The center of the world
While browsing the Time site, I came across an interesting autobiographical essay by Edward Albee. He writes:
I went straight to Greenwich Village to stay with a friend. In a very short time, I arranged a sublet for about eight of us at 60 West 10th Street, the first of many Village apartments over the next decade. I got odd jobs... (and) immersed myself in the incredible artistic renaissance that was the Village in the 1950s -- the Abstract Expressionist painters, the Beat Generation, the avant-garde playwrights. At the Cedar Tavern we'd meet up with Jackson Pollock and Willem de Kooning. At the Carnegie Tavern we'd sit around with Aaron Copland and Elliott Carter and talk music. Seeing my first Beckett play, my first Genet play - they were revelatory. They showed me that theater didn't have to be what I had known thus far. They opened things up for me and were probably responsible for my becoming a playwright....
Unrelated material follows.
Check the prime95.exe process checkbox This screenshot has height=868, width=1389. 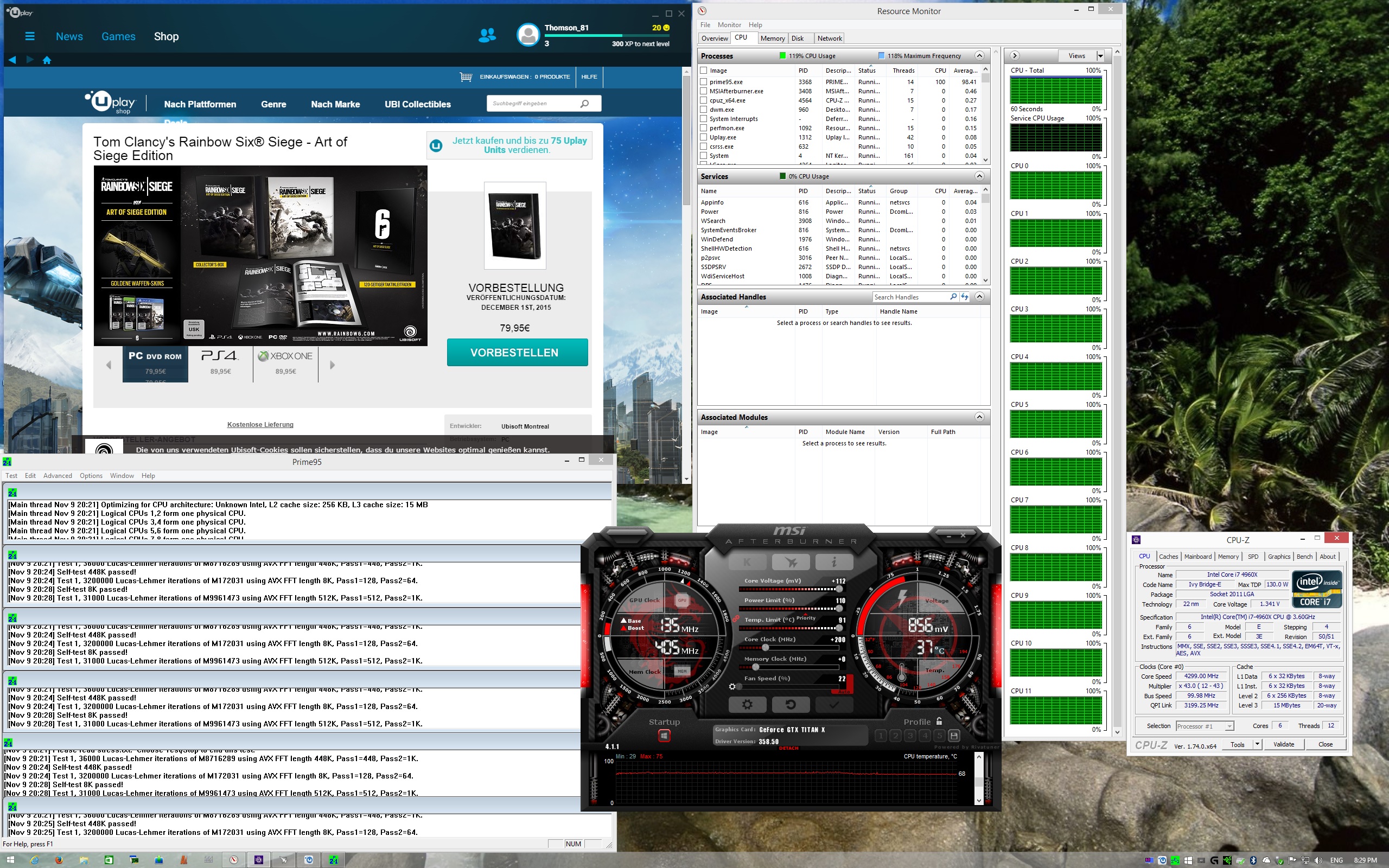pos(704,82)
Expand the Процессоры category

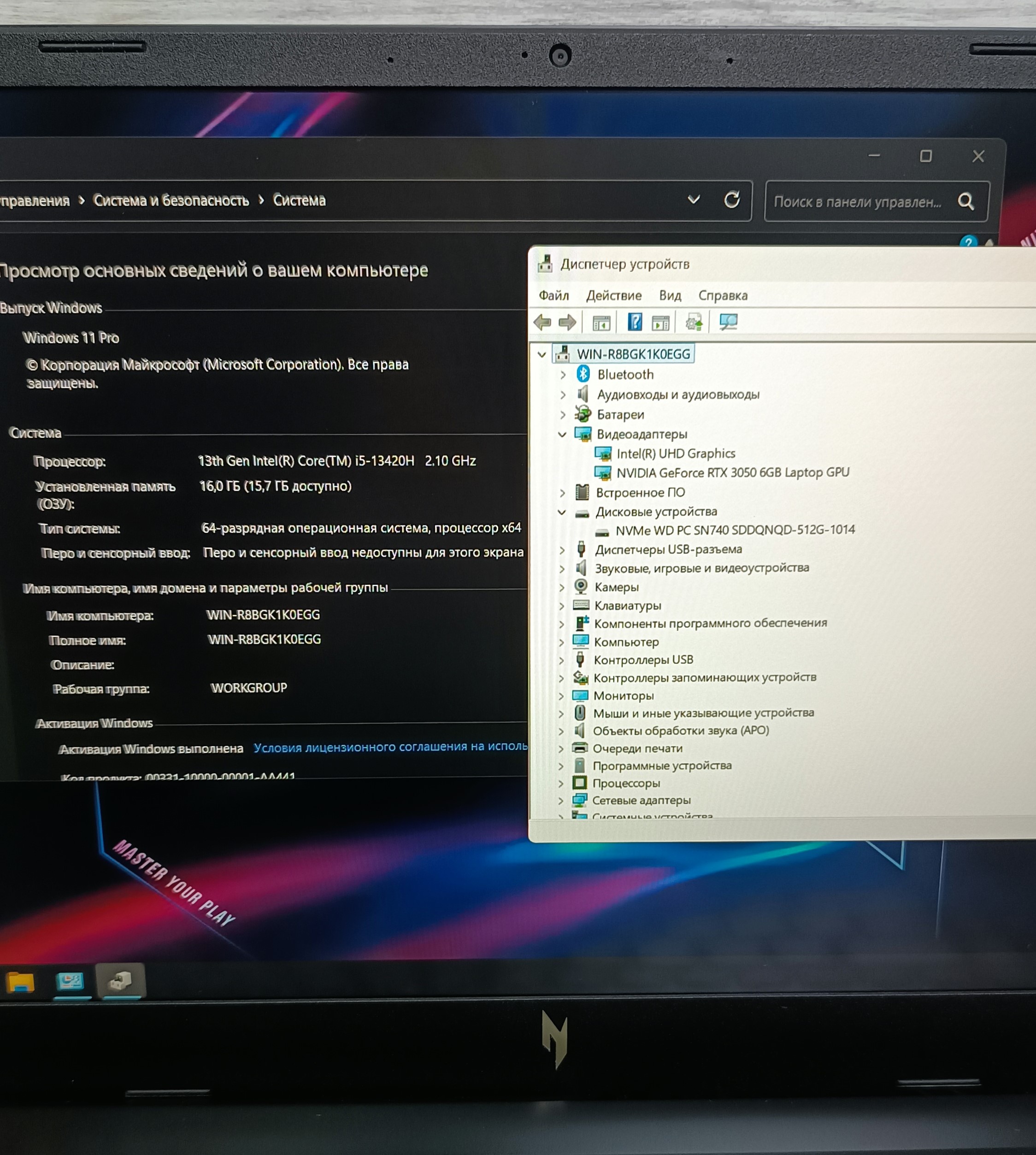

Wow. Talk about being in the center of the world. People these days generally think American society started changing in the 1960s, but the groundwork for the upheaval of that decade was laid in the 1950s by people like Albee and those he mentions.
Meanwhile, fifty years after Pollock: To my list of bloggers whose postings permit me to live the life of a New Yorker vicariously, add this gay 30-something named Michael, whose blog "Me, New York, and a Fifth Floor Walkup" is in turns vapid and poetic and just self-conscious enough about living in New York to give a flavor of it to an out-of-towner like me:
Somedays I love being in New York so much that it hurts. The faces passing me all look beautiful. The way the sun bounces off the millions of windows and how it glows on the sides of the buildings is magical. The noise and the crowds are exciting. But it is a man-made world and I don't always love being here. Sometimes, it seems like its only purpose is to crush out anything natural, environmental or organic. This can be unnerving since I cleary recognize that I am an organic being. The streets are walled to the sky. The sky becomes a distant blue ceiling, nothing more. There is no horizon to mention. The sidewalks don't give when you step...they defy you and remain ridged. There is very little in the city that is soft and comforting. It is a world that
constantly pushes down on you and reminds you that your are just a small part of it, not the other way around.
That's the kind of thing I want to do in my other blog -- the one I never update. I just don't have time.